[start of DATA FOR THE TASK]

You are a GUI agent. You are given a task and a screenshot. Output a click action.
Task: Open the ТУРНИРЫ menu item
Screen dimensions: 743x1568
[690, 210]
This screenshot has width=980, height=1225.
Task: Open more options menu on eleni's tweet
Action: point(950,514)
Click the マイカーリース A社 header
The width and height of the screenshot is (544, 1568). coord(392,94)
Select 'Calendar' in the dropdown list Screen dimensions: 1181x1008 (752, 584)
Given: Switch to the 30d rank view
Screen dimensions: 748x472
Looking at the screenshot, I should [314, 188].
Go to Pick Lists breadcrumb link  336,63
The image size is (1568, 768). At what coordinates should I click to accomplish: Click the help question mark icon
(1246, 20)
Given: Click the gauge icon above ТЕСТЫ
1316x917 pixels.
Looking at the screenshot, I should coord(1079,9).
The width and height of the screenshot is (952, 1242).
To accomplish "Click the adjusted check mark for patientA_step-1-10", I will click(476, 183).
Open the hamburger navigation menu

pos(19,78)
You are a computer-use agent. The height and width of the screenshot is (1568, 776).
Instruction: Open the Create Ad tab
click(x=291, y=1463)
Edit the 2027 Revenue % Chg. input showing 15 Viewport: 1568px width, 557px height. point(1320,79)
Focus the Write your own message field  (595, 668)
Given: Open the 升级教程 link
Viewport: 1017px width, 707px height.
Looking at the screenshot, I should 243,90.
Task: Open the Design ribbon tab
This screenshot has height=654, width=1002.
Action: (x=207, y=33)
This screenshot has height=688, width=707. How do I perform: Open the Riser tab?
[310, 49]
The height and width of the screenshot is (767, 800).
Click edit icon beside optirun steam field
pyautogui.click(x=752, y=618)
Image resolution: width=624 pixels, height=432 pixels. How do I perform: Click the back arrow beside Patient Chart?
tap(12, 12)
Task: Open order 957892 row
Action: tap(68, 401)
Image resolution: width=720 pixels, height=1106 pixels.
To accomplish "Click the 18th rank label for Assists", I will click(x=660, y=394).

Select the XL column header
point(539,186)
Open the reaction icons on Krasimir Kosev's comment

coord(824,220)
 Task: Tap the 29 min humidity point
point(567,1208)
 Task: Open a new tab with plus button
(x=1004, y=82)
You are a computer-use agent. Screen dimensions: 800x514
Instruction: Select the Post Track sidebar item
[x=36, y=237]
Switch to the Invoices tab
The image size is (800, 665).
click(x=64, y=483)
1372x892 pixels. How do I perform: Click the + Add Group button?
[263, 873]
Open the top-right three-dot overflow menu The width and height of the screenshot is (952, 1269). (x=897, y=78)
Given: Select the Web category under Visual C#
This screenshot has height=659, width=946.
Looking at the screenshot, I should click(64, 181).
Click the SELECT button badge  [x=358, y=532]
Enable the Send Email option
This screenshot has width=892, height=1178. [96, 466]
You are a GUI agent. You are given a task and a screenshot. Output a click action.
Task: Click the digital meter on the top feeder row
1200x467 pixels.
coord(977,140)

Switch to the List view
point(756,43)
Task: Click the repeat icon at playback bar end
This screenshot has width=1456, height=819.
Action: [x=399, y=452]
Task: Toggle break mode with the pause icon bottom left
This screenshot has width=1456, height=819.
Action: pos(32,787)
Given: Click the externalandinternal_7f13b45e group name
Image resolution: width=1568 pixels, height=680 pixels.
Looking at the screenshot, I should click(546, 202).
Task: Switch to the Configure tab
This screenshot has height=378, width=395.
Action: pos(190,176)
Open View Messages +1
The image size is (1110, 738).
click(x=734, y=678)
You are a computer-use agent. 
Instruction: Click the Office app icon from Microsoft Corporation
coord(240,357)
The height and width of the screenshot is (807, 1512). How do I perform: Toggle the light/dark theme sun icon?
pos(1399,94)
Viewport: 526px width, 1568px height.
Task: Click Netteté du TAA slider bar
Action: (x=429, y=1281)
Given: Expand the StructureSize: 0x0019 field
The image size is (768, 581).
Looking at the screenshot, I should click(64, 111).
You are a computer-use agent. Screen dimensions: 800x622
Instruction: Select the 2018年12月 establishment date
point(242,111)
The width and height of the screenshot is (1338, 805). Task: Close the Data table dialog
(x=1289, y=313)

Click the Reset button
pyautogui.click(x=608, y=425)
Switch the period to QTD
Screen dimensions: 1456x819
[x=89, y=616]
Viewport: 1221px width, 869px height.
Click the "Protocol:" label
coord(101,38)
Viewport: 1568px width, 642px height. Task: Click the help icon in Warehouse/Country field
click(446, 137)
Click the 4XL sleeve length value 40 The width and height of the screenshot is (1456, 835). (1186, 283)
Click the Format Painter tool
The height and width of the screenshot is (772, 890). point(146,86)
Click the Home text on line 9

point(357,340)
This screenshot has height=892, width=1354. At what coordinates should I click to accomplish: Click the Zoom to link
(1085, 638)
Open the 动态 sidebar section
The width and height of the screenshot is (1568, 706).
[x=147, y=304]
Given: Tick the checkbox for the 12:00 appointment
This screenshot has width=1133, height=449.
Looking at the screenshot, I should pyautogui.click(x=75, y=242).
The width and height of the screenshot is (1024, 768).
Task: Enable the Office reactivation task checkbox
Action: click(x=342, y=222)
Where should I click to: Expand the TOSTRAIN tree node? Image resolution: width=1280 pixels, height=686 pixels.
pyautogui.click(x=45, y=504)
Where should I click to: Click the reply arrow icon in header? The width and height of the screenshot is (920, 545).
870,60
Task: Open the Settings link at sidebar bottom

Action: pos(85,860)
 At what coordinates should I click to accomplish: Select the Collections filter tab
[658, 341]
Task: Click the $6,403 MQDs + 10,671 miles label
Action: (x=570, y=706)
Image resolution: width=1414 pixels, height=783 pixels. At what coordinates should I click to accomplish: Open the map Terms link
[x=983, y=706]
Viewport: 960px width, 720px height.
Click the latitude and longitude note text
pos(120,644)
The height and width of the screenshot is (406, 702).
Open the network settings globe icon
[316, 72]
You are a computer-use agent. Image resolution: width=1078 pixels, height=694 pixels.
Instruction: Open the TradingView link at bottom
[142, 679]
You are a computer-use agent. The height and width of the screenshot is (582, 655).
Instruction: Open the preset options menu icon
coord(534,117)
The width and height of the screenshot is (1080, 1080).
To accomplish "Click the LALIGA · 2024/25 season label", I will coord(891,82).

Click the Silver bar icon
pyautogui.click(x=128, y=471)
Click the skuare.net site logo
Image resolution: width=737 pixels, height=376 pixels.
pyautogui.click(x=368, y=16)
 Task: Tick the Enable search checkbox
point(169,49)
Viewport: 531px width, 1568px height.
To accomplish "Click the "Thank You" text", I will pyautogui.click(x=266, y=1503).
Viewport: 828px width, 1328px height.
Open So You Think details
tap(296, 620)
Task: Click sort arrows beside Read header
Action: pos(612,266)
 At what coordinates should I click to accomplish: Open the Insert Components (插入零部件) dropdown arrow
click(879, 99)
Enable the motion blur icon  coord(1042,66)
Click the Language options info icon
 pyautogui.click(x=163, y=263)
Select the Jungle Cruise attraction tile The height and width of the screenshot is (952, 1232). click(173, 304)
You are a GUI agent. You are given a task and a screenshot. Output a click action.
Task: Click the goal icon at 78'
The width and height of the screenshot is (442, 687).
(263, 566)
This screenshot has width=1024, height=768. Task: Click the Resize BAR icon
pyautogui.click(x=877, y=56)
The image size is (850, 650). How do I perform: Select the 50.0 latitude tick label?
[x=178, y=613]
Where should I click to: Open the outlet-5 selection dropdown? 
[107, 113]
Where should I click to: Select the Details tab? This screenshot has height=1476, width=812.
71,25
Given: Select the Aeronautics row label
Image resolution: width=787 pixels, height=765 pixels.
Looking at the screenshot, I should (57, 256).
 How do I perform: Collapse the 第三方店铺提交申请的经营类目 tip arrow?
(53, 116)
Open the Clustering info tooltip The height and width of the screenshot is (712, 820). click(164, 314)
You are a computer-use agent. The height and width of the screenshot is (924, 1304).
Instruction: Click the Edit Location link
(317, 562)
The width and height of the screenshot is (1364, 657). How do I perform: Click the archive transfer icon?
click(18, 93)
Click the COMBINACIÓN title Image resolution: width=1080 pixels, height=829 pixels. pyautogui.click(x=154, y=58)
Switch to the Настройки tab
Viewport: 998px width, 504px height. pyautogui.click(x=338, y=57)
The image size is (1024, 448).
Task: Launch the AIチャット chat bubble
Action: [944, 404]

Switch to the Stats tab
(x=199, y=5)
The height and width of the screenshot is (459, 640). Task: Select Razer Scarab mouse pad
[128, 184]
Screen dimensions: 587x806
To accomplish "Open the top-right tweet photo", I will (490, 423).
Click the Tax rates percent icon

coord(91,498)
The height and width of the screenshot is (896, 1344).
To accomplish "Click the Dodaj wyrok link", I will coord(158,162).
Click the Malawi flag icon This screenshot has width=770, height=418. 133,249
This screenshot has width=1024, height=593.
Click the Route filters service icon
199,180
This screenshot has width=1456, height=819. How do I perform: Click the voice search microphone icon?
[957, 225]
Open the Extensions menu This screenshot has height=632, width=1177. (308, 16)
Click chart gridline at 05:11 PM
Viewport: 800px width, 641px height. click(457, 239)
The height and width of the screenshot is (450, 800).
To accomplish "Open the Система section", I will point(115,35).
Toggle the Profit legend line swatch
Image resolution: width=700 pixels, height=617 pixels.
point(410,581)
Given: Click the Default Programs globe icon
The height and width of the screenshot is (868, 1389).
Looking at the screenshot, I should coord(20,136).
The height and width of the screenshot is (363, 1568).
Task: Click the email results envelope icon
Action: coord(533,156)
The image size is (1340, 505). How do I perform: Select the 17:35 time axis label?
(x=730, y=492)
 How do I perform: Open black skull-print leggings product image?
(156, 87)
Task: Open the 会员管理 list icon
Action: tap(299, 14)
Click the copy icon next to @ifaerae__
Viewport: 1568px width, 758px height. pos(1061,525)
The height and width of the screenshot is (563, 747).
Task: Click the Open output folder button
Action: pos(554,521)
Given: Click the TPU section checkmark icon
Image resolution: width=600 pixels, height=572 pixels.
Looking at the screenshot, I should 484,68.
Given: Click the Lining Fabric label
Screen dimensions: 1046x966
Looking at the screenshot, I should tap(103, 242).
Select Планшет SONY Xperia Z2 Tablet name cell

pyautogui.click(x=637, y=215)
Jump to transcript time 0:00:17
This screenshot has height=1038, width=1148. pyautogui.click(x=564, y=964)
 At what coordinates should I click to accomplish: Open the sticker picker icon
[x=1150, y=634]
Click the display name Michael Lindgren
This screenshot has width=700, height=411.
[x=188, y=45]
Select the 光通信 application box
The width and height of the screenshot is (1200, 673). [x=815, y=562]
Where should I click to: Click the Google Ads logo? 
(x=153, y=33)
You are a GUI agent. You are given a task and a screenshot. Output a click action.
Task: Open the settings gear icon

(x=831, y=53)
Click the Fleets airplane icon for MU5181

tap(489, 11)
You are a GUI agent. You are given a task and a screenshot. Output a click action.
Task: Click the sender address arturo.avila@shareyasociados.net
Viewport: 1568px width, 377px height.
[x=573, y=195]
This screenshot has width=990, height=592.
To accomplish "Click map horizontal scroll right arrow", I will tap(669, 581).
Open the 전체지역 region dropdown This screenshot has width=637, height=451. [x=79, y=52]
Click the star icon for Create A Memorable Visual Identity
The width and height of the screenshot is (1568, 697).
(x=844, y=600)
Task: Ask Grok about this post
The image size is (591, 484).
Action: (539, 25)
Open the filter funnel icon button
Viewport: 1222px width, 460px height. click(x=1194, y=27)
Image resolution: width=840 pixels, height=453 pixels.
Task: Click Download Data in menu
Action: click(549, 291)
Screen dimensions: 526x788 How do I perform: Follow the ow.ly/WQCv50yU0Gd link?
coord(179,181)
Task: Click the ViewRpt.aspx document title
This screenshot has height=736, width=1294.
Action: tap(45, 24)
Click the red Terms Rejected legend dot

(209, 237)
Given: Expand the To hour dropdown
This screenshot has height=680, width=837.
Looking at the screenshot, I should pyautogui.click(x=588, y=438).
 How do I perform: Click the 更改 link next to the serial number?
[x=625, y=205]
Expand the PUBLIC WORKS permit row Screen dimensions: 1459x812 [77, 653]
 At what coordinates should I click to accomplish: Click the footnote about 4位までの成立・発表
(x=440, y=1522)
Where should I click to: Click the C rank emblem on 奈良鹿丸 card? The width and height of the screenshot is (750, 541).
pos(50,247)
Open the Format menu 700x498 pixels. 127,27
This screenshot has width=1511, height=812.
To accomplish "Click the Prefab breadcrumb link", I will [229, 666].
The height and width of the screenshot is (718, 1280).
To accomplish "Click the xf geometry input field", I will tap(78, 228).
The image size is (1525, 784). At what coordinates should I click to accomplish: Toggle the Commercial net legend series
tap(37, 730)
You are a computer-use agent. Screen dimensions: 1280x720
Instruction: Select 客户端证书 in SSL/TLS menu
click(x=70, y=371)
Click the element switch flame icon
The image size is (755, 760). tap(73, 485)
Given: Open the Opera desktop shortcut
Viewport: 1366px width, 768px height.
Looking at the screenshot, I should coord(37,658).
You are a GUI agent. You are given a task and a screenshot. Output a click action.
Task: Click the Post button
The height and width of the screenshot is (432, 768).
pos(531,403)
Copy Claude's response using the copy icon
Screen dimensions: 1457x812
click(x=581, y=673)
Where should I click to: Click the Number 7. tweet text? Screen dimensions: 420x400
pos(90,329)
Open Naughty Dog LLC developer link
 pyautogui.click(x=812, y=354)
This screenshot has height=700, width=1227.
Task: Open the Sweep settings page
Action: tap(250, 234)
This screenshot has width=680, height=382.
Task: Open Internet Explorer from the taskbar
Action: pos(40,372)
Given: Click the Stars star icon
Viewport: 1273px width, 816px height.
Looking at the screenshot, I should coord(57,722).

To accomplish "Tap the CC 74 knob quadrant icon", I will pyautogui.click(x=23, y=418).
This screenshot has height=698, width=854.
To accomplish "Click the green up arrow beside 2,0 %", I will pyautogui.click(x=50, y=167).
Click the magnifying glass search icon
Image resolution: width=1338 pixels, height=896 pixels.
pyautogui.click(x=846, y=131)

[end of DATA FOR THE TASK]

• [WHAT THE EXERCISE ASKS]
Write out the material word for word, from its first line up to and including the line containing "Select 'Calendar' in".

• [CORRECT ANSWER]
You are a GUI agent. You are given a task and a screenshot. Output a click action.
Task: Open the ТУРНИРЫ menu item
Screen dimensions: 743x1568
[690, 210]
This screenshot has width=980, height=1225.
Task: Open more options menu on eleni's tweet
Action: point(950,514)
Click the マイカーリース A社 header
The width and height of the screenshot is (544, 1568). coord(392,94)
Select 'Calendar' in the dropdown list Screen dimensions: 1181x1008 (752, 584)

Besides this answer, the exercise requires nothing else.